KRin Waltraud Gruber erinnert an das Gutachten des Bayerischen Kommunalen Prüfungsverbandes im Januar 2020 in dem moniert wurde, dass die Kreisrät*innen keinen Zugang zu Unterlagen gehabt hätten.

Der Landrat stellt den Konsens des Gremiums fest, dass nichtöffentliche Unterlagen und Protokolle ins RIS eingestellt werden sollen, dem keine Gegenrede folgt.

Norbert Neugebauer fügt ergänzend hinzu, dass es bereits in der neuen GeschO-KT so formuliert sei.

Norbert Neugebauer erläutert einen Änderungsvorschlag der Verwaltung:

Zu § 11 Abs. 4 werde in der „alten“ Fassung der GeschO-KT nur ‚Medienvertretern‘ die Aufnahmen in Ton oder Bild nach vorheriger Zustimmung erlaubt, dies stehe so nicht in der MGO, wenn das Gremium damit einverstanden wäre, würde er ‚Medienvertreter‘ aus dem Text entfernen und die Zustimmung des Kreistages hinzufügen.

Der Landrat erklärt, dass an dieser Stelle der Textvorschlag der MGO verwendet werden solle.

Der Landrat stellt den Antrag der Verwaltung zur Abstimmung.

Der Kreis- und Strategieausschuss fasst folgenden Beschluss:

§11 Abs. 4 wird inhaltlich der MGO angepasst.

&

einstimmig angenommen

Ja 13   Nein 0

 

Der Landrat stellt fest, dass es keine weiteren Änderungsanträge zum Inhalt der GeschO des Kreistages gibt.

Er fasst kurz den Konsens der Änderungen zusammen:

Zwei Anträge von Bündnis 90 / Die Grünen (abgelehnt)

Antrag KR Karl Schweisfurth (abgelehnt)

Antrag KR Alexander Müller (einstimmig angenommen)

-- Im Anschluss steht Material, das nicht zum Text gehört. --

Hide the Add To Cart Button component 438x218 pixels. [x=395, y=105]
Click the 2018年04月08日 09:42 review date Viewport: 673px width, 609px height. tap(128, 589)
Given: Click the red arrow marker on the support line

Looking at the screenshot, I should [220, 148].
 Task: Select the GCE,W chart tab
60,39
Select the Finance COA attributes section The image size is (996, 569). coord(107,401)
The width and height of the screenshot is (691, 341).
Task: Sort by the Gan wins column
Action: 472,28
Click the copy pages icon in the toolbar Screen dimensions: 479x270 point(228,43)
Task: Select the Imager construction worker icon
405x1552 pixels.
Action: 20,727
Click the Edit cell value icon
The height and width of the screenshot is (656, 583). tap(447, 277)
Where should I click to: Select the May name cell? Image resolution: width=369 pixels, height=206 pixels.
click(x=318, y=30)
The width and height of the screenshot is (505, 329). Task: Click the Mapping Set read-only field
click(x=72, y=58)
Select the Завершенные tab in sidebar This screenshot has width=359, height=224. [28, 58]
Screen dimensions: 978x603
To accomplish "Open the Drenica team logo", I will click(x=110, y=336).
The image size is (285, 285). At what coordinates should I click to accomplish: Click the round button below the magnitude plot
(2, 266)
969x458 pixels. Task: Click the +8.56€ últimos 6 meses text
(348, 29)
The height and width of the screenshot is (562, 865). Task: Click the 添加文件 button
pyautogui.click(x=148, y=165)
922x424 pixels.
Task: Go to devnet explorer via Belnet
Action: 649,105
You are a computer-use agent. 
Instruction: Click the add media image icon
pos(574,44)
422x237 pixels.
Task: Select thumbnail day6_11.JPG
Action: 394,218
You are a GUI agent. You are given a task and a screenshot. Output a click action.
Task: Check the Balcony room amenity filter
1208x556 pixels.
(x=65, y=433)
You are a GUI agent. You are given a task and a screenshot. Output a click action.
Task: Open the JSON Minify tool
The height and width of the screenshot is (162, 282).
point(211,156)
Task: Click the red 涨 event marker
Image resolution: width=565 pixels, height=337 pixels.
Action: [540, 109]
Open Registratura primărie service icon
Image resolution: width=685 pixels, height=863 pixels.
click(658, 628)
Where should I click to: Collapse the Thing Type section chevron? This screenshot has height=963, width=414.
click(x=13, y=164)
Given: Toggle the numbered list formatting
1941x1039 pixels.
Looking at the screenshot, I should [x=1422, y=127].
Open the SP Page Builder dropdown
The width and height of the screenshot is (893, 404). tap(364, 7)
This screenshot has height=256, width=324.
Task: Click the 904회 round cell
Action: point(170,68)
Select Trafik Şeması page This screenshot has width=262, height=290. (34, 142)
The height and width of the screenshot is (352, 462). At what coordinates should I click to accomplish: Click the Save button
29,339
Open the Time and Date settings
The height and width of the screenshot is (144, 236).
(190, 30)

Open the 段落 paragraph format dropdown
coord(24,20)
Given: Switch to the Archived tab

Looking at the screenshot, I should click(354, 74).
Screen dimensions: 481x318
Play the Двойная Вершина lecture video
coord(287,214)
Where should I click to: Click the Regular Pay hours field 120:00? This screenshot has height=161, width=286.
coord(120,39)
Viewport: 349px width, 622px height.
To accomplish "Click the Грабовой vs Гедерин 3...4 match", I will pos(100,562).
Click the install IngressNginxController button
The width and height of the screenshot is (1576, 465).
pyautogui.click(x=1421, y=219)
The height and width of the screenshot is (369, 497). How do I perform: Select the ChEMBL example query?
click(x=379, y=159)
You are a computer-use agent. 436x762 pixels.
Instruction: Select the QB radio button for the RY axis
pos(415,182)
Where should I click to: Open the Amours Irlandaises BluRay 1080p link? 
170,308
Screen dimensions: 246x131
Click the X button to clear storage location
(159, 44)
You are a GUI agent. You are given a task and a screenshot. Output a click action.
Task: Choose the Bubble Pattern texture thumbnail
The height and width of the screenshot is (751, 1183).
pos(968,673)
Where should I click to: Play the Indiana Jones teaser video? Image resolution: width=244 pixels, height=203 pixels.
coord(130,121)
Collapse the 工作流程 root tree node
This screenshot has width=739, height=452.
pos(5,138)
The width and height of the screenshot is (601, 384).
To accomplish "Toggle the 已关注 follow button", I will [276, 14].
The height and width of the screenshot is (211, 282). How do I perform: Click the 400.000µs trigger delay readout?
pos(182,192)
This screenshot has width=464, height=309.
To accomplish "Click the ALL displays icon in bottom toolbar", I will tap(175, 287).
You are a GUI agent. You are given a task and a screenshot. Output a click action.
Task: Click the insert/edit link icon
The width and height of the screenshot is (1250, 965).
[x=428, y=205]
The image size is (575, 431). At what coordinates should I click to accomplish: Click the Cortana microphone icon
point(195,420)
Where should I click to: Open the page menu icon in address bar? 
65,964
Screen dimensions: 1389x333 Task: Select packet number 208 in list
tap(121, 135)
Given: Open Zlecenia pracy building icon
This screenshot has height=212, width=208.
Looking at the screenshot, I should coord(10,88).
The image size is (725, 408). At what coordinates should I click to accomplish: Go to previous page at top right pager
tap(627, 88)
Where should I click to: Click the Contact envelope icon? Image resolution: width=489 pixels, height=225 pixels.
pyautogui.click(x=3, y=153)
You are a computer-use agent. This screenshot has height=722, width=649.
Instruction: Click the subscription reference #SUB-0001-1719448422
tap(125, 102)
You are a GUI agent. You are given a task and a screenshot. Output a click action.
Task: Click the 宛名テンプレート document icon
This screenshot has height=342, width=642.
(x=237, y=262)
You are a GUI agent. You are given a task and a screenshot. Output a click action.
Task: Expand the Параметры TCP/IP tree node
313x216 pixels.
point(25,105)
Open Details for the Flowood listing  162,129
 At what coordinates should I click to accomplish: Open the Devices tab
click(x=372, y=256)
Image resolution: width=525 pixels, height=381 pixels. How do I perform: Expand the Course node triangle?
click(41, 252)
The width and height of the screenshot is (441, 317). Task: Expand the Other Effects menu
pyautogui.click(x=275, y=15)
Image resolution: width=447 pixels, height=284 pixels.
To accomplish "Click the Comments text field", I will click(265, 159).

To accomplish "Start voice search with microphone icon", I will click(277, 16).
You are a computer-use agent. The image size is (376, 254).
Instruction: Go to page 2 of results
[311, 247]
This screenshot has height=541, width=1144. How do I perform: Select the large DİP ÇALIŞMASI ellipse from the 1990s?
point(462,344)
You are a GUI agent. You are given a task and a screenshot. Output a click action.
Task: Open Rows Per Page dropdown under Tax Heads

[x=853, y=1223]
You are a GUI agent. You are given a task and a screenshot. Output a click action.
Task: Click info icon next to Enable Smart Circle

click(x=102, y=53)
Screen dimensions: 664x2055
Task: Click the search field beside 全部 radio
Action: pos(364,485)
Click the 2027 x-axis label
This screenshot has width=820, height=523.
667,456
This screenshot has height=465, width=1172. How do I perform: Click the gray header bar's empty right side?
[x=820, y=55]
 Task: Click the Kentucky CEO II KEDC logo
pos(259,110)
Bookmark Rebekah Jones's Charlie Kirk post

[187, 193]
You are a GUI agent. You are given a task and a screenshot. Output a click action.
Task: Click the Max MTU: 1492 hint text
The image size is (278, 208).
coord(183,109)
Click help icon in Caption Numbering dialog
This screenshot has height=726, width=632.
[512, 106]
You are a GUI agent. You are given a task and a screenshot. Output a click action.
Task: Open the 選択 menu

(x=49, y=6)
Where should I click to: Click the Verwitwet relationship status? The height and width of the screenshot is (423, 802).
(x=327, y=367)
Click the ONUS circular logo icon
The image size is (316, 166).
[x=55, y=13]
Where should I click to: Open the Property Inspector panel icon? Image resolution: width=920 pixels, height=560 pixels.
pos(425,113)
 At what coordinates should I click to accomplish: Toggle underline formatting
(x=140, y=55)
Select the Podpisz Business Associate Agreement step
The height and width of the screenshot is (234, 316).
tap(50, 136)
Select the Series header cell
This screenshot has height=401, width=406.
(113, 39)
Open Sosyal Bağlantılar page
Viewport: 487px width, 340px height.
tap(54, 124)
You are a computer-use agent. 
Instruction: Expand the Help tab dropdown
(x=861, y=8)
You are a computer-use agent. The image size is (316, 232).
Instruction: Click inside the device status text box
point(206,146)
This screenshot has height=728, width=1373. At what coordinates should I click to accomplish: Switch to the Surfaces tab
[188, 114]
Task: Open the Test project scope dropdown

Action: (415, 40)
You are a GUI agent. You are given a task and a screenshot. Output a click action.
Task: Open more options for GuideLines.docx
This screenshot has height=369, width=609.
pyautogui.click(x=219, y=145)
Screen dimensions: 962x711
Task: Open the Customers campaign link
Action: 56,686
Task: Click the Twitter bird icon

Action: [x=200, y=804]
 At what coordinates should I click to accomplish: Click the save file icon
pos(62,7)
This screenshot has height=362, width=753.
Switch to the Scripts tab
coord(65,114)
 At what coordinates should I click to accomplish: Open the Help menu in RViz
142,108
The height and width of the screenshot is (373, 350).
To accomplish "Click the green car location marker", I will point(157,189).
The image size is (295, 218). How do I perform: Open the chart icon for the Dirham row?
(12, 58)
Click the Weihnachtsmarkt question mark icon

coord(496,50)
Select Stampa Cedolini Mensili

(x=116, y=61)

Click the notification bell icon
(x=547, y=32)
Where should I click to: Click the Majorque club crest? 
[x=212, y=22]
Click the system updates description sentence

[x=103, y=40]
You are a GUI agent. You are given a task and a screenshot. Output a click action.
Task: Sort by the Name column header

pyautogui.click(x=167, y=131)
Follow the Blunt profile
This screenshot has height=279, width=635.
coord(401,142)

Bestimmung nichtöffentliche Unterlagen und Protokolle ins RIS einstellen (wie bereits in der GeschO-KT vermerkt)

Antrag Verwaltung Bild und Ton (einstimmig angenommen)

 

Der Landrat stellt den Beschlussvorschlag der Sitzungsvorlage zur Abstimmung.

 

 

Nach Beschlussfassung erklärt KRin Waltraud Gruber, dass sie im Kreistag die beiden Änderungsanträge von Bündnis 90 / Die Grünen erneut stellen werde.

Der Landrat informiert, dass der Beginn der Kreistagsitzung um 14.00 Uhr sein werde.


Der Kreis- und Strategieausschuss fasst folgenden Beschluss:

Dem Kreistag wird folgender Beschluss vorgeschlagen:

Die Geschäftsordnung für den Kreistag für die WP 2020 – 2026 wird wie beraten in beiliegender Fassung beschlossen.

Sie ist Bestandteil des Beschlusses und Anlage zur Niederschrift.